The irony was that the acting chair who gave many people beyond us the impression he was trying to interfere or at least minimize the book donation was a Black man who benefited from the Civil Rights work of Bayard Rustin, a Black man, or he may not have been sitting on the Board. Yet, obviously being ignorant of who Bayard Rustin was, he tried mightily to censor us and the presentation. This was demonstrable ignorance of Black History, and oddly enough fit well into Strom Thurmond‘s attempting to control Black History as he did in 1963, and showed that even supposedly informed people were woefully uninformed about their own history. I was embarrassed for him and his lack of knowledge about someone like Bayard Rustin and his obvious assumption that Rustin was a bad thing.

We did not ask for special, but for equal treatment, and did not expect these two books to be treated any differently than any other books, nor would we accept that they were treated less than any other book. Before even presenting the idea of a book donation I had checked on the school district policy about such donations and found there was none.

The televised media covered our presentation in a positive way, showing the two books presented, and asking those responsible their motivation for donating the books and their hopes for the books‘ impact on students.

The books were passed on to the administrator in charge of district school libraries. Convinced that someone would come forward to make some impossibly unfounded and bizarre claim that the “homosexual agenda” was being promoted in the schools, and that the “Homosexual Lifestyle” was being taught as an acceptable alternative to Heterosexuality, the director of libraries wanted to have a few people read the books to see if there was anything to which anyone might choose to object. Her intention was to anticipate any objections that might arise by coming up with answers to them before they were voiced.

The District‘s initial inability to let the book donors know where the books had ended up when asked a few weeks after their presentation gave the impression that there may have been some reluctance in accepting the books, and they had been conveniently lost in the labyrinth of school headquarters. It would have been a good way to dodge having to deal with them or any backlash toward the donation.

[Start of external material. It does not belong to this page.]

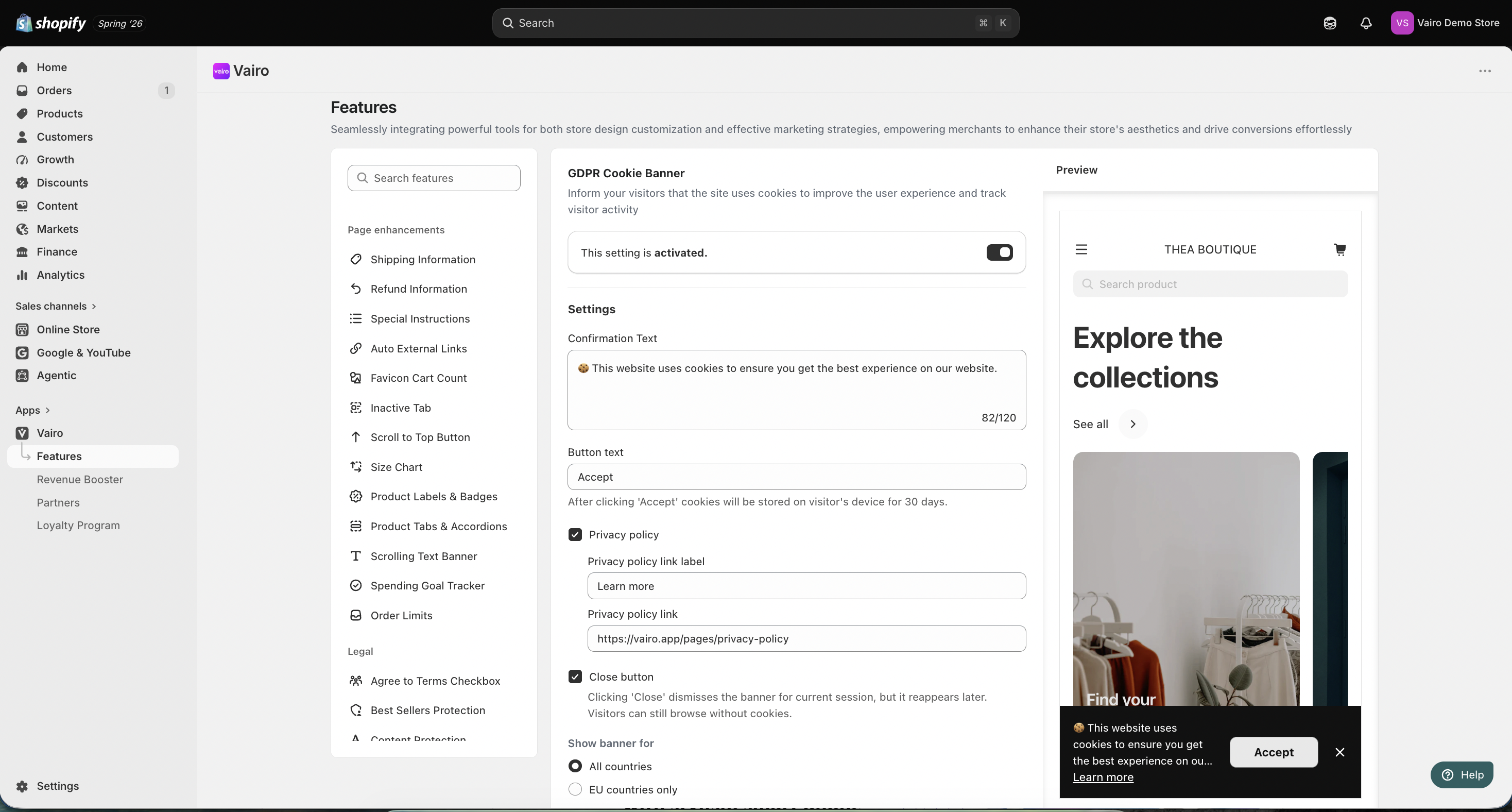Click the Vairo app logo icon

(x=221, y=71)
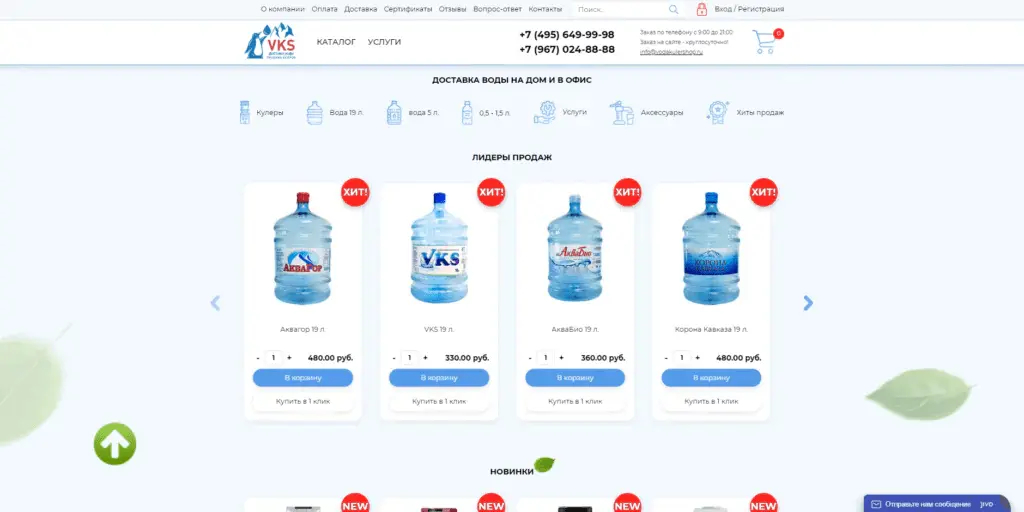Buy Корона Кавказа in one click
The width and height of the screenshot is (1024, 512).
pos(711,401)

When the books were located, they were just where they were supposed to be, in the office of a person who wanted the books in the libraries but who also found herself facing a possibly awkward and unsought position. The District‘s procedure for addressing complaints from parents or students about any book in any school library was applied in anticipation, and when all was said and done, and all arguments that could be were anticipated, the books went into the libraries after a six month process.

Upon checking after the date given as the day of delivery of the books to the high school libraries, I found most high school librarians contacted had received the books with some already having placed them on the shelves. One newly built high school had the two books as some of the first to be placed on the new school library‘s shelves.

As with the Gay History Month displays and other materials that had found less support in the past, these books did not bring down any storms of fire and brimstone, and if they were responsible for the loss of souls or any other demonic mayhem, no one has yet mentioned it.